Let’s go over a few of the basics when it comes to properly testing your pool’s water. There are two ways to test your pool water — at home or in-store.

At-Home Pool Water Testing

Leslie’s offers several options you can use at home, including test kits and test strips. Testing at home is easy, but there are a few things you need to know before getting started. Which type of test will work best for you? Let’s take a quick look at the pros and cons of each:

Liquid Test Kits


  • Most accurate type of water test. Liquid DPD reagents are the best for testing chlorine levels in your pool

  • Testing available for more diverse aspects of water chemistry

  • This method is used by pool professionals and health departments


  • Most expensive water test

  • Testing process can take longer and be more complicated than test strips

  • Reagent bottles must be held vertically to ensure uniform drop size, and drops must be counted as they’re slowly added

  • More prone to user-error

DIY TIP: Remember to never touch the reagent dropper tips, and always wash your hands after using water test reagents. Also make sure to never interchange reagent caps.


Test Strips


  • Fastest water test

  • Simple to use and read

  • Least expensive to purchase

  • Most popular option for pool owners wanting a quick, daily pool chemistry analysis


  • Fewer options for testing capabilities

  • Not as accurate or precise as a liquid test kit

  • Some results take just a few seconds to develop, and some take longer; for tests with multiple results on the same strip, it’s important to understand the timing so you don’t get inaccurate results

  • Hands must be completely dry when removing the strip from the container


General At-Home Testing Tips

It’s a good idea to always keep essential pool chemicals on hand so you can treat your pool as needed. These include a primary sanitizer to kill viruses and bacteria, a weekly shock to keep your sanitizer working effectively, and water balancers to manage pH, Total Alkalinity, and Calcium Hardness. Use the results of your water test and the size of your pool to determine proper dosage according to the product label. Here are 10 helpful tips to get the most accurate testing results:

  1. Always follow the instructions that are included with the test kit or test strips.

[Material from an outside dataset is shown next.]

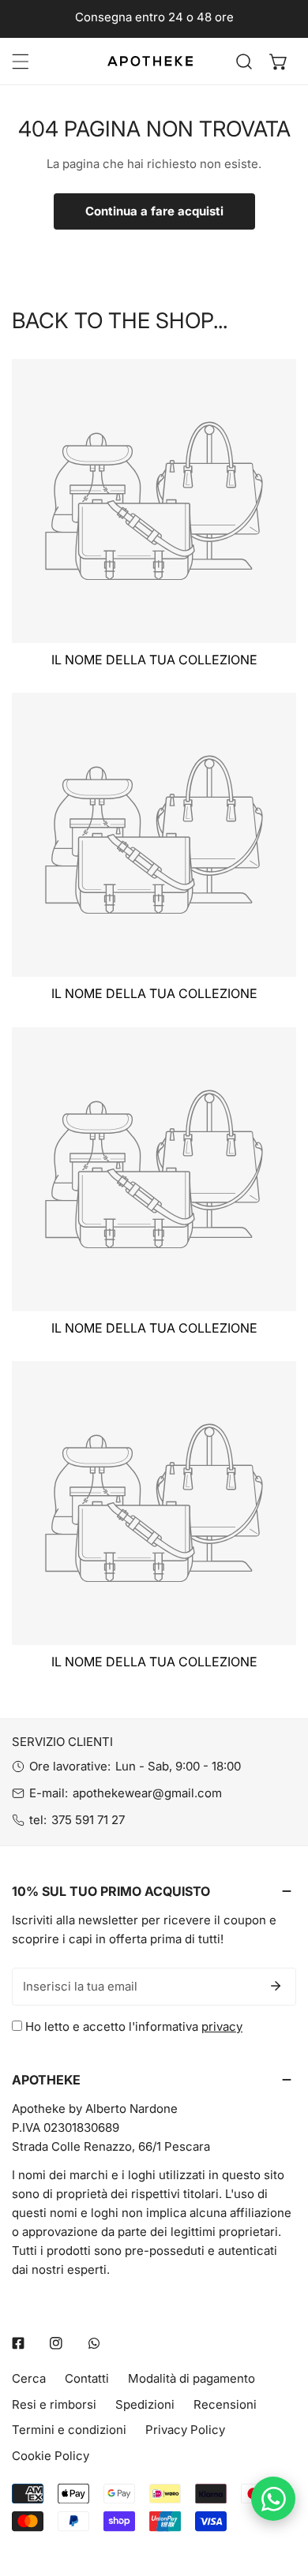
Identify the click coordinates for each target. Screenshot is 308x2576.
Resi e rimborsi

  2. Typical water tests include measurements for Free and Total Available Chlorine, pH, Total Alkalinity, Calcium Hardness, and Cyanuric Acid. If your pool has a salt system, the salt level should also be checked.

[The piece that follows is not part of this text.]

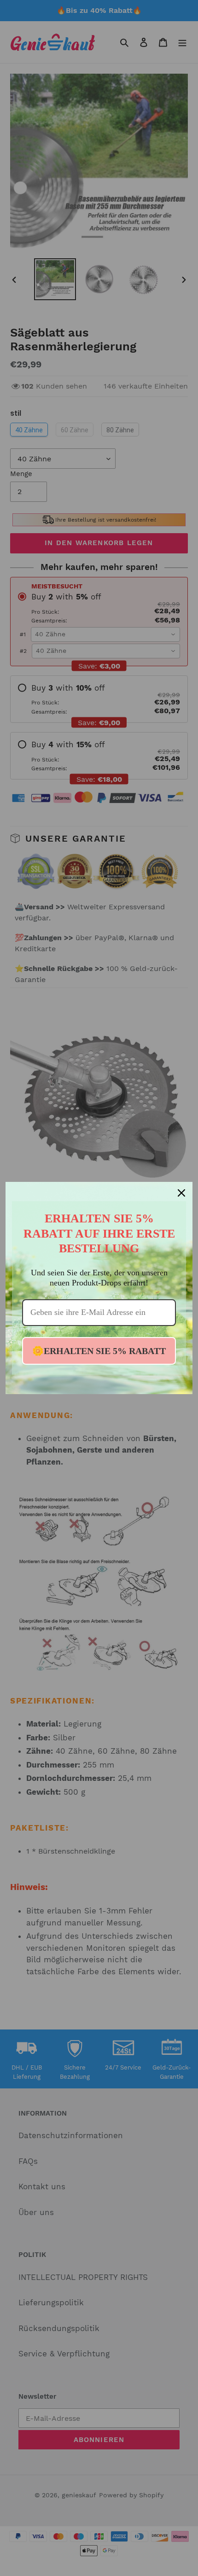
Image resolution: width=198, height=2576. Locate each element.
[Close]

  3. For test kits, take your water sample from 12 to 18 inches below the surface after the circulation system has been on for an hour. A good rule of thumb is to take your water sample from about elbow deep in the pool water, away from the return fittings. For test strips, dip the strip per the label directions.

  4. Ideal testing ranges are as follows:

    • Free Available Chlorine: 2.0-4.0 ppm

    • pH: 7.4-7.6

    • Total Alkalinity: 80-120 ppm

    • Calcium Hardness: 200-400 ppm

    • Cyanuric Acid: 30-50 ppm

  5. High chlorine levels can skew other readings, such as pH and Total Alkalinity. If high levels of chlorine are present, a chlorine neutralizer can be added to the pool water. Some kits don’t recommend testing the pH and Total Alkalinity if the chlorine reading is 5.0 parts per million (ppm) or higher.

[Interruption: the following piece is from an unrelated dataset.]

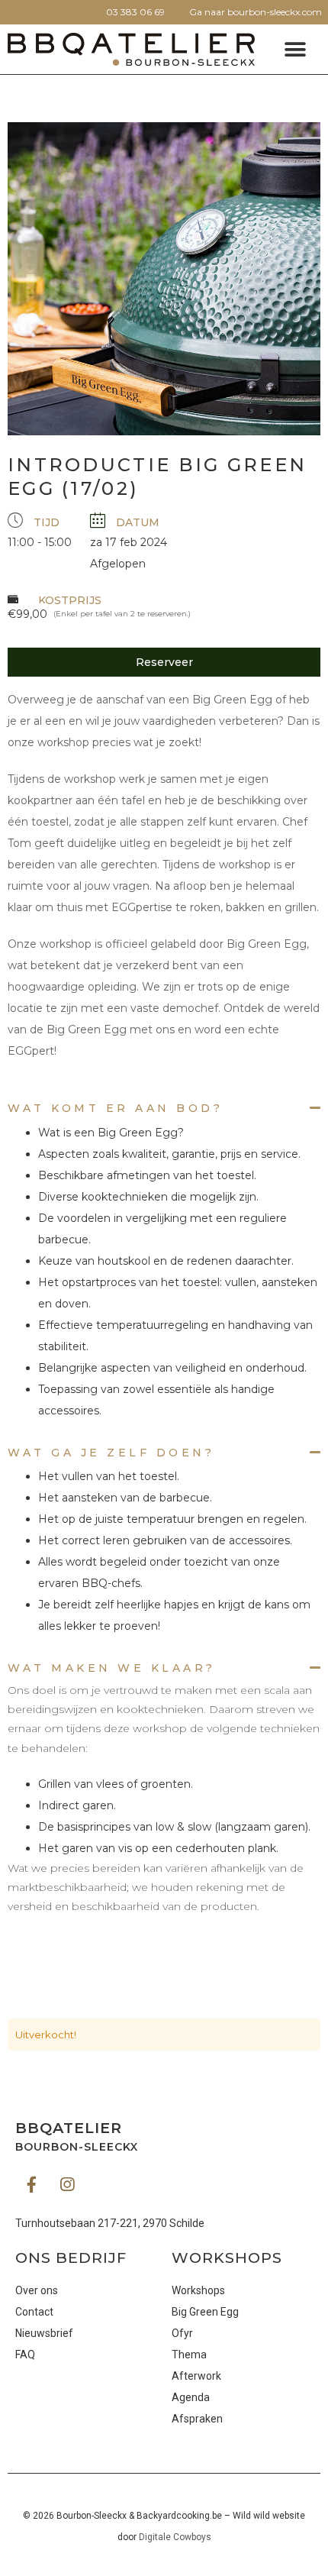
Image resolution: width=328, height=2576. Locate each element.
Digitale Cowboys (175, 2537)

  6. It can take a moment for some testing reactions to occur. Familiarize yourself with the instructions before using any type of water test.

  7. Store all test materials in a cool, dark area, and check them for accuracy on a yearly basis. Expired testing materials can cause inaccurate readings.

  8. Water tests should always be completed before adding any chemicals.

  9. After adding chemicals, it’s important to let the water circulate completely before testing your water again. This process usually takes about 4-8 hours for most pools, but is the timing is dependent on the pump size, run time, and pool size. Always follow the product label directions to ensure adequate product circulation.

  10. Even if you test at home on a regular basis, we recommend taking a water sample to your local pool store at least once per month to ensure all aspects of your water are in their proper ranges.